## Data for locating words and elements
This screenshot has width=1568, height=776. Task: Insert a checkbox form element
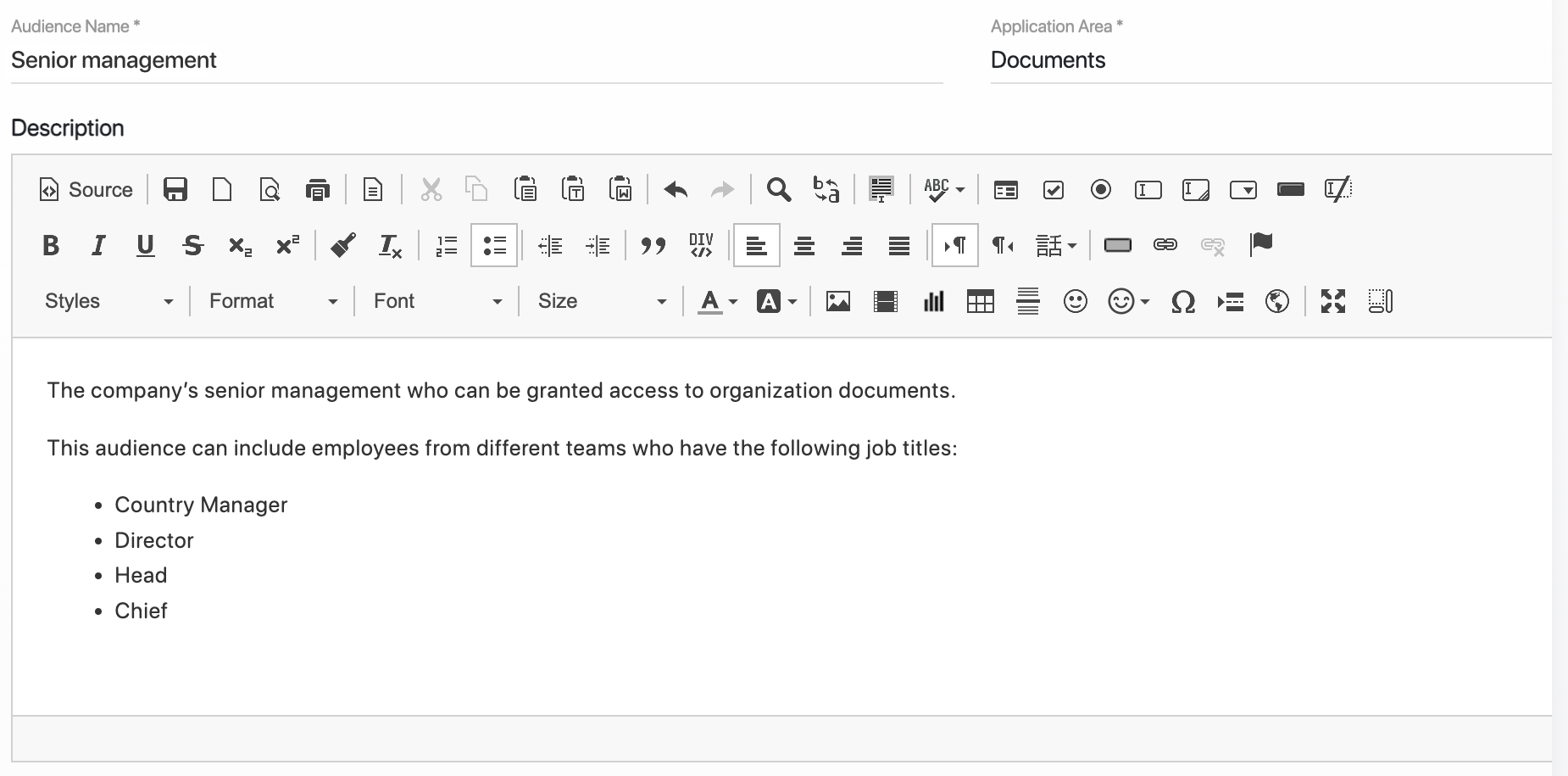click(1053, 189)
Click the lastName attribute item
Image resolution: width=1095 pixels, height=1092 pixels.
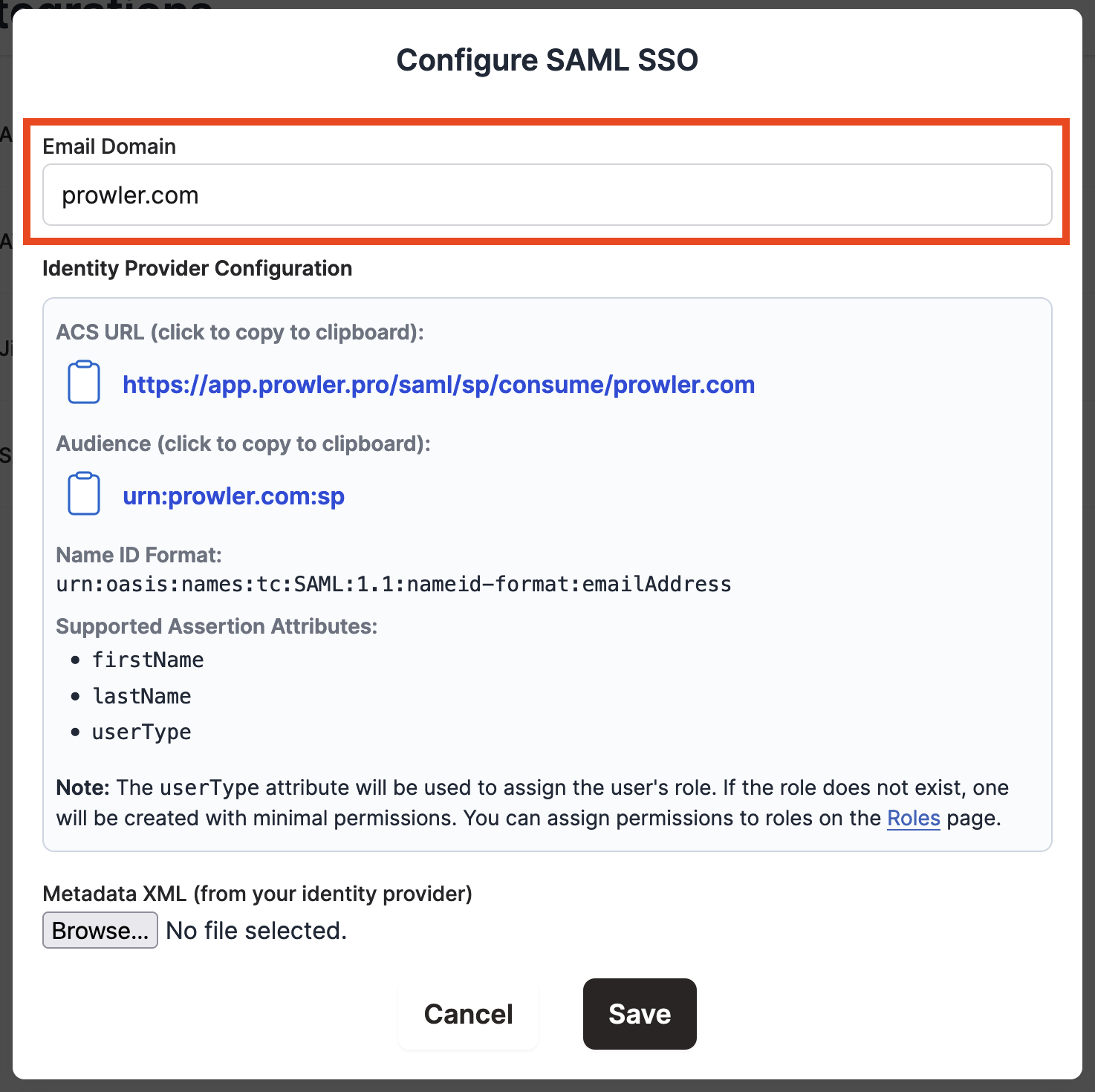(x=141, y=696)
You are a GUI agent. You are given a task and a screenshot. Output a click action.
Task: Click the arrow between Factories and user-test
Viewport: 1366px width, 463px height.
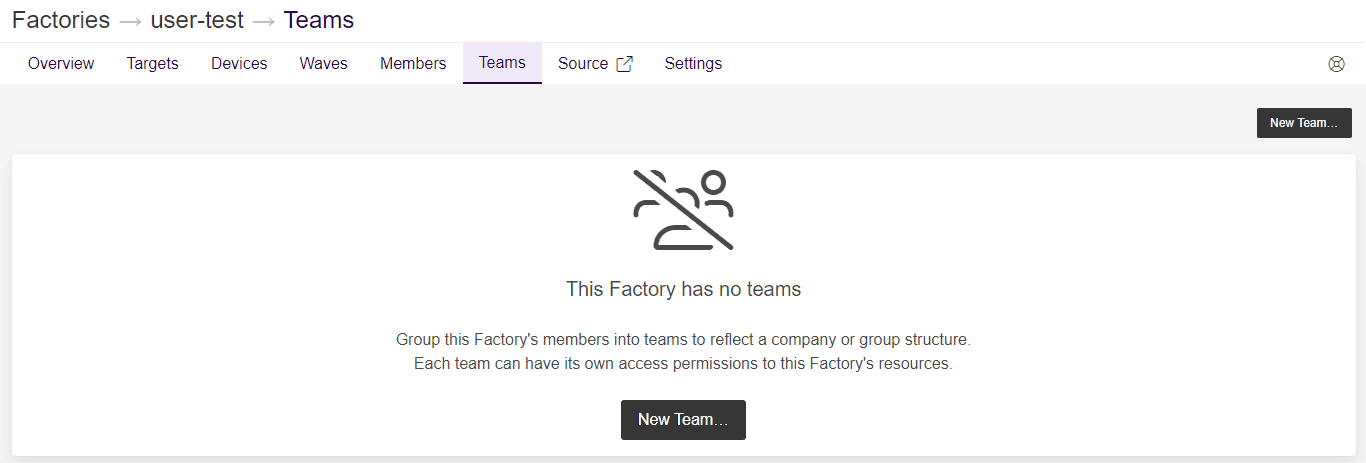pos(130,21)
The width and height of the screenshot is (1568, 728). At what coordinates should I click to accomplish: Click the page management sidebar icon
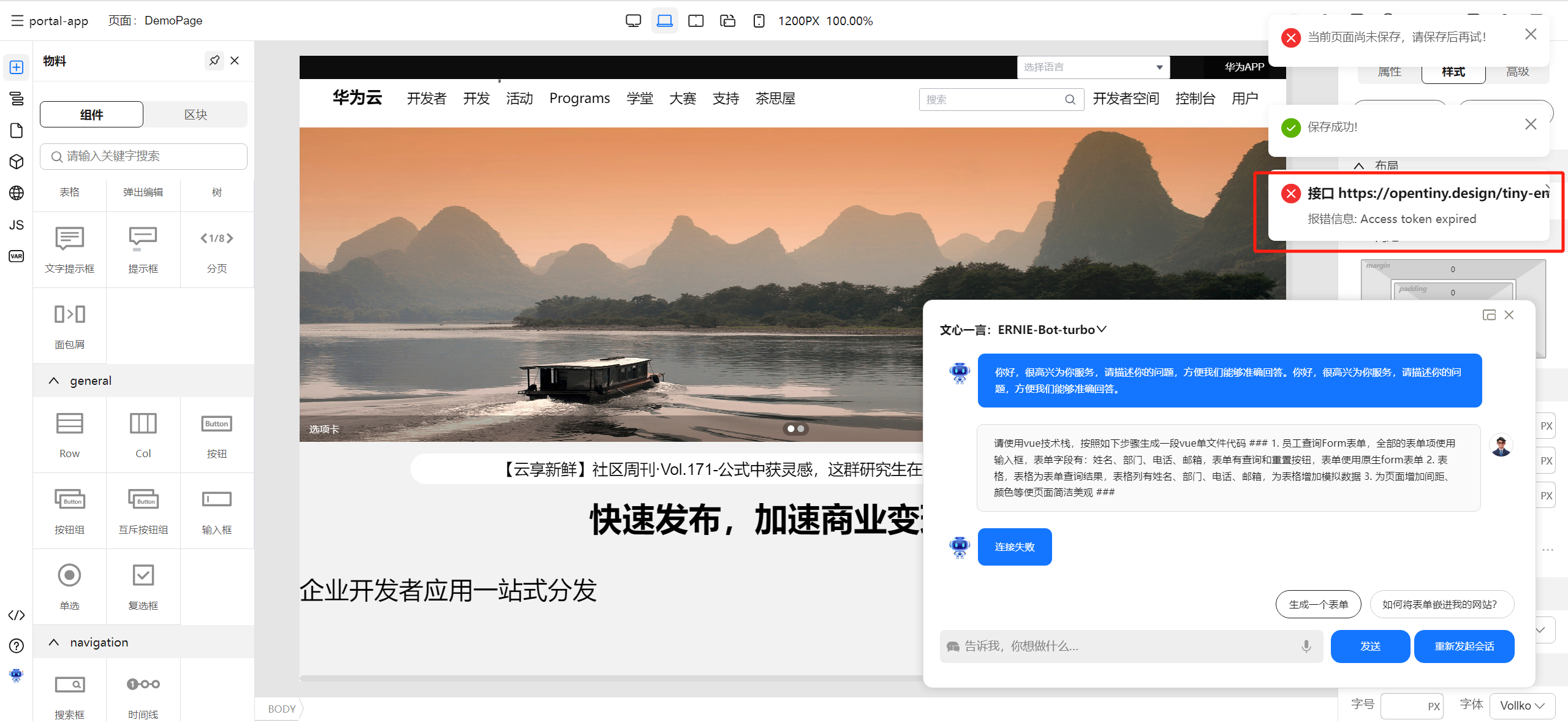pos(17,131)
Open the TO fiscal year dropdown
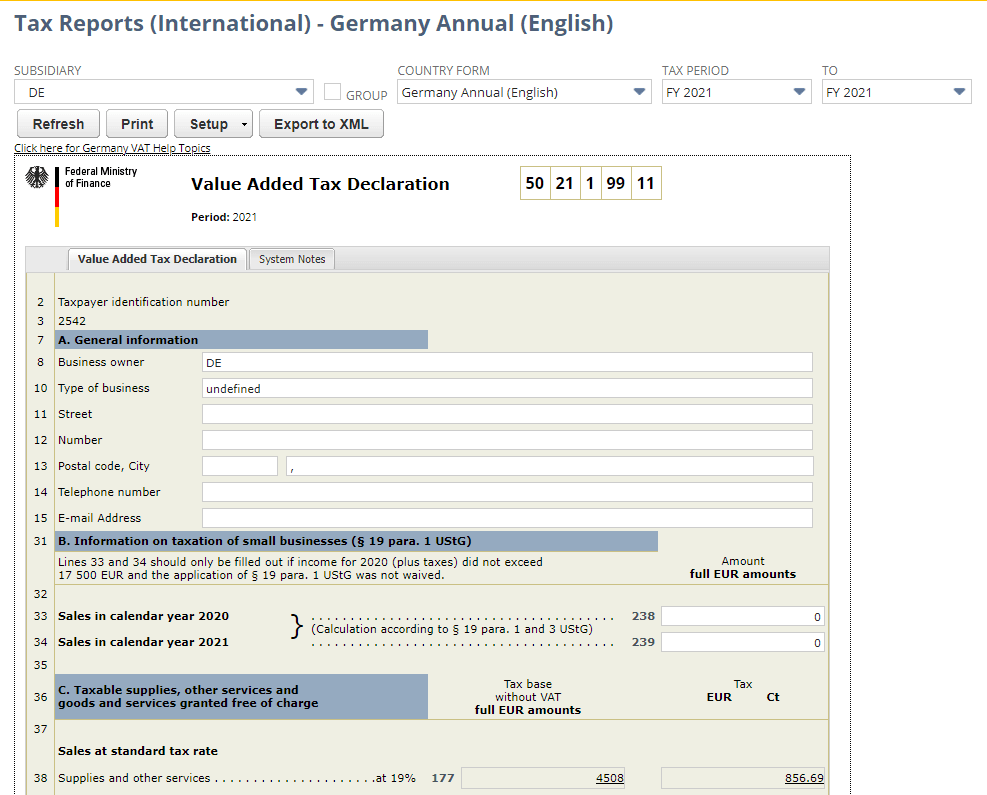Viewport: 987px width, 795px height. [959, 91]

## Given problem
Put each line of the listing above into a JSON list of strings, one string per line and no blank lines. Leave the pictures out.

## Reply
[
  "This screenshot has width=1568, height=776. Task: Insert a checkbox form element",
  "click(1053, 189)",
  "Click the lastName attribute item",
  "Image resolution: width=1095 pixels, height=1092 pixels.",
  "(x=141, y=696)",
  "You are a GUI agent. You are given a task and a screenshot. Output a click action.",
  "Task: Click the arrow between Factories and user-test",
  "Viewport: 1366px width, 463px height.",
  "pos(130,21)",
  "The width and height of the screenshot is (1568, 728). At what coordinates should I click to accomplish: Click the page management sidebar icon",
  "pos(17,131)",
  "Open the TO fiscal year dropdown",
  "Viewport: 987px width, 795px height. [959, 91]"
]